Bakan Yılmaz: Suriye meselesi kalkınma krizine doğru nitelik değiştiriyor

Kalkınma Bakanı Cevdet Yılmaz, Suriye meselesi ile ilgili karşı karşıya kalınan durumun zaman ilerledikçe bir kalkınma krizine doğru nitelik değiştirdiğini söyledi. Yılmaz, "Türkiye'de doğan, hayata gözlerini açan on binlerce çocuk var. Eğitim ve sağlık ihtiyacı olan bir nüfus var. Geleceğe kendisini hazırlamak durumunda olan mesleki anlamda beceri kazanmak durumunda olan bir nüfus var. Bütün bunlarla birlikte baktığımız zaman mesele artık kalkınma perspektifini gerektirir hale gelmiş durumda." dedi.

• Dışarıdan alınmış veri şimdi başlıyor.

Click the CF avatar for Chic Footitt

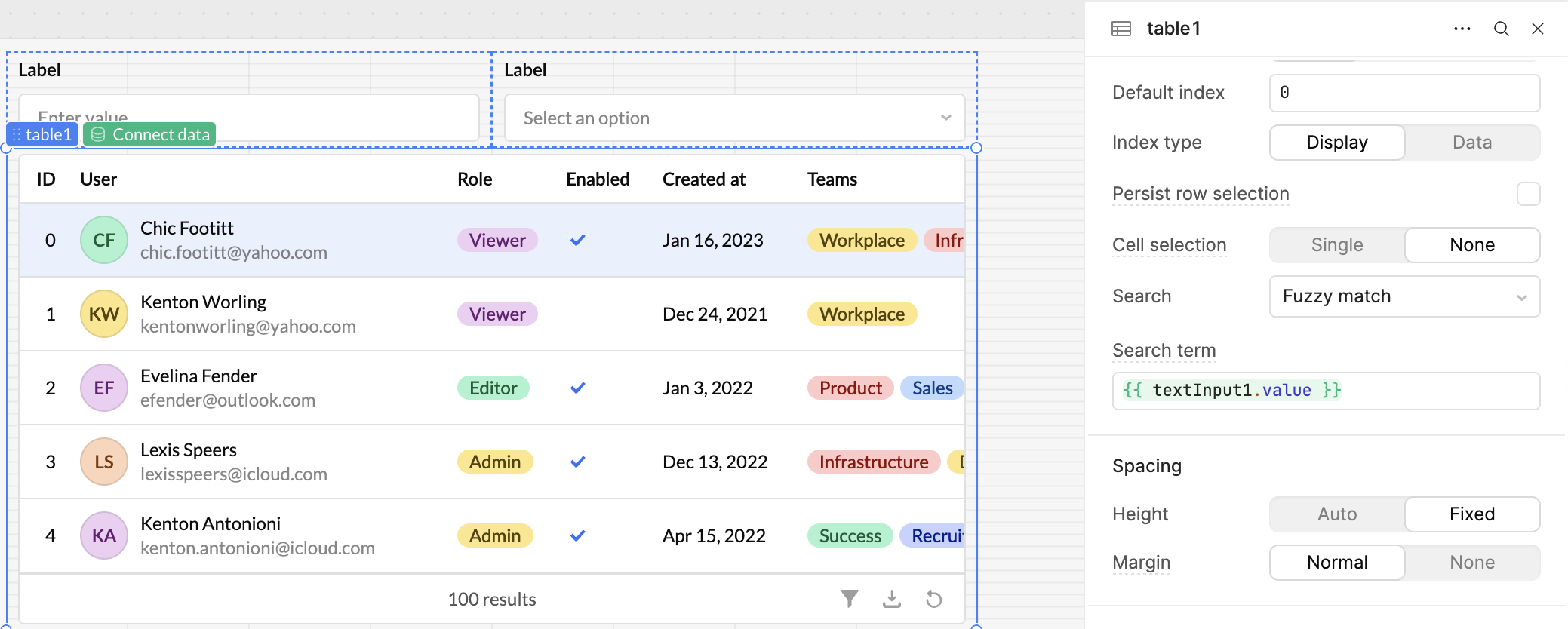(104, 240)
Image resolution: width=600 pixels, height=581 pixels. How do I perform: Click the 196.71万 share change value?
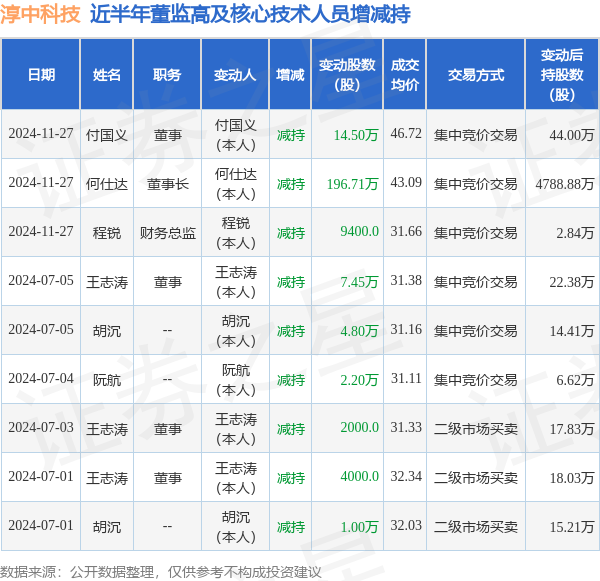[x=352, y=184]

Kalkınma Bakanlığı, GAP İdaresi, Birleşmiş Milletler Kalkınma Programı (UNDP) işbirliği ile yürütülen 'GAP Bölgesi'nde Yenilenebilir Enerji Kaynaklarının Kullanımının ve Enerji Verimliliğinin Arttırılması Projesi' kapsamında uygulanacak olan, 'Sanayide Enerji Verimliliğinin Arttırılması Pilot Uygulamaları Mali Destek Programı'nda tanıtıldı. Enerji verimliliği ile ilgili bilgi alışverişinin yapıldığı toplantı sonrası projeler imzalanarak, hayata geçirilmesi noktasında adımlar atıldı. Bununla birlikte Güneydoğu Anadolu Projesi Bölge Kalkınma İdaresi (GAP BKİ) Başkanlığı, Afet ve Acil Durum Yönetimi Başkanlığı (AFAD), UNDP tarafından Gaziantep Büyükşehir Belediyesi ve Gaziantep Sanayi Odası'nın ortaklığı ve Avrupa Birliği (AB)'nin finansmanıyla yürütülen 'GAP Bölgesinde Suriye Krizinin Etkilerinin Azaltılması Projesi'nin de protokol imza töreni gerçekleştirildi.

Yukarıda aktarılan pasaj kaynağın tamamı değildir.